Sunday, June 29, 2008

Roman Bodies. Antiquity to the Eighteenth Century


While I was researching other works published by The British School in Rome, I came across a listing for this fascinating-sounding book, Roman Bodies. Antiquity to the Eighteenth Century, edited by Andrew Hopkins and Maria Wyke:

"
The seventeen wide-ranging and interdisciplinary essays explore dramatic changes in Western conceptions of the body.
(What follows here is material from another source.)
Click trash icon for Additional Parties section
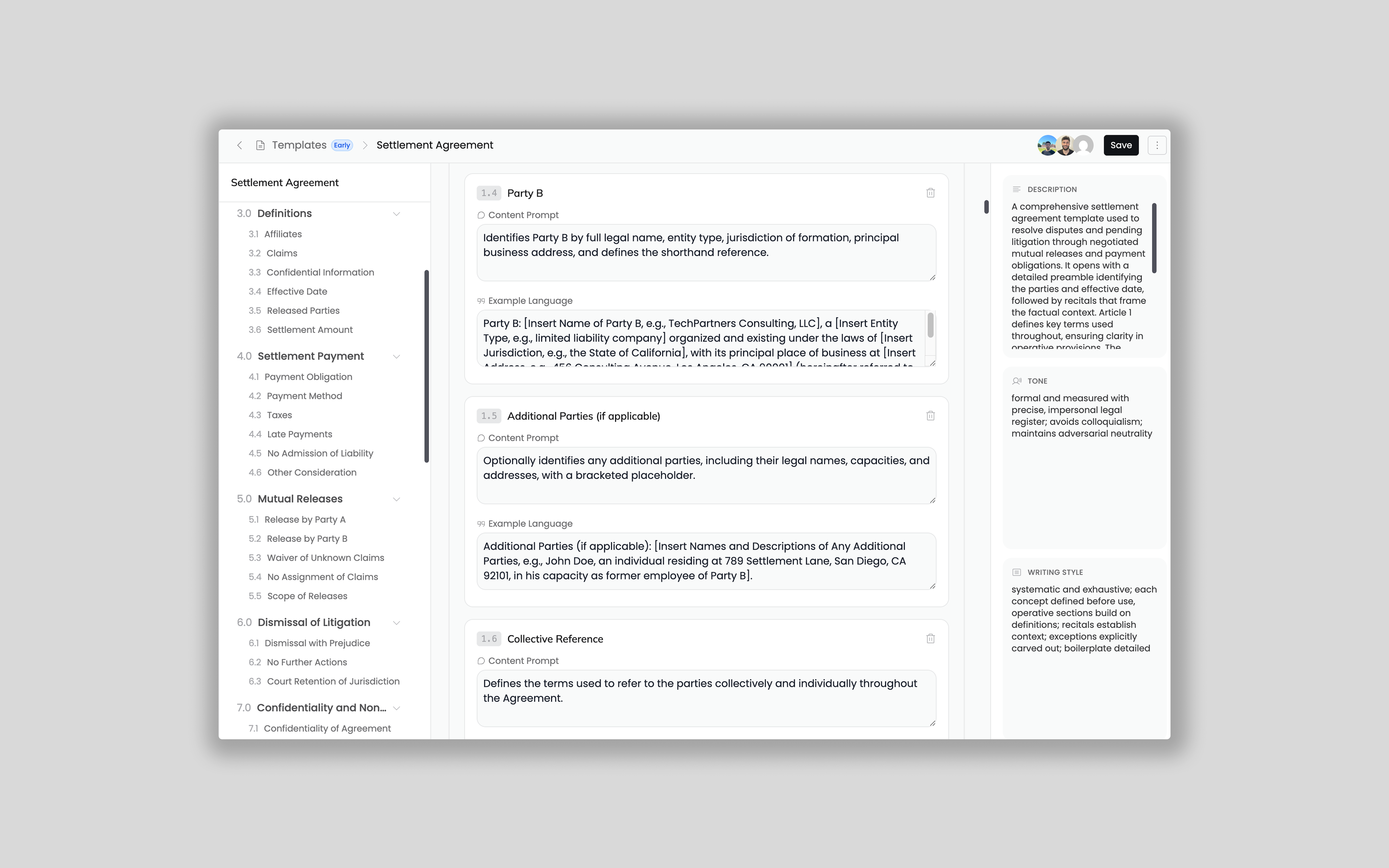[x=930, y=416]
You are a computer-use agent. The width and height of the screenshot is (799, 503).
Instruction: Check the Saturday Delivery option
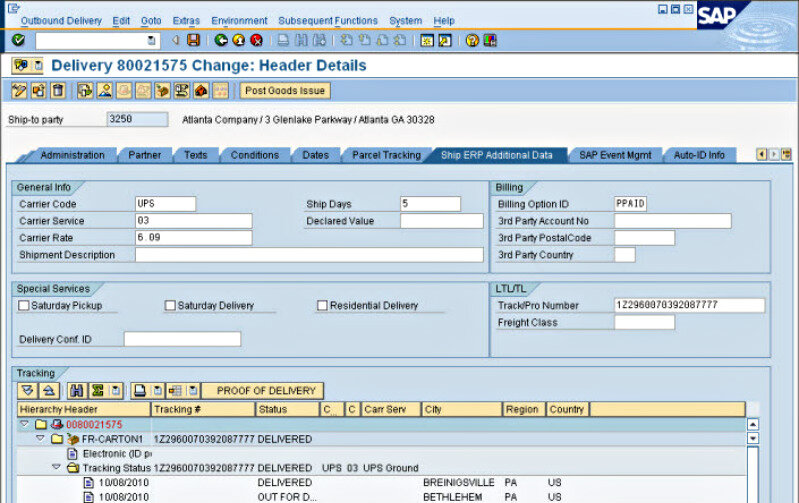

Divided into three sections, ‘Empire’, ‘Church’ and ‘Religion and science’, topics discussed include gender, sexuality, social and political identity, health and sickness, the body in death and after, and corporeal aesthetics.

[1] The body of Rome: introduction, Maria Wyke and Andrew Hopkins; [2] Archetypally Roman? Representing Seneca’s ageing body, Catharine Edwards; [3] Circumcision, de-circumcision and self-image: Celsus’s ‘operation on the penis’, Ralph Jackson; [4] A Roman perspective on circumcision, Pierre Cordier; [5] In the foreskin of your flesh’: the pure male body in late antiquity, Gillian Clark; [6] Headhunters of the Roman army, Nic Fields; [7] Execution in effigy: severed heads and decapitated statues in Imperial Rome, Eric R. Varner; [8] Disabled bodies: the (mis)representation of the lame in antiquity and their reappearance in early Christian and medieval art, Livio Pestilli; [9]Truth, perception and the pagan body in the Roman martyr narratives, Kristina Sessa; [10] The paradoxical body of Saint Agnes, Lucy Grig; [11] The relic translations of Paschal I: transforming city and cult, Caroline Goodson; [12] Majesty and mortality: attitudes towards the corpse in papal funeral ceremonies, Minou Schraven; [13] A theatre of cruelty and forgiveness: dissection, institutions and the moral discourse of anatomy in sixteenth-century Rome, Andrea Carlino; [14] Not torments, but delights: Antonio Gallonio’s Trattato de gli instrumenti di martirio of 1591 and its illustrations, Opher Mansour; [15] Ancient bodies and contested identities in the English College martyrdom cycle, Rome, Richard L. Williams; [16] Secrets of the heart: the role of saintly bodies in the medical discourse of Counter-Reformation Rome, Catrien Santing; [17] Contesting the Sacred Heart of Jesus in late eighteenth-century Rome, Jon L. Seydl."

I thought the sections on executions in effigy and the decapitation of statues in Roman art as well as the discussion of the misrepresentation of the disabled in antiquity sounded particularly interesting.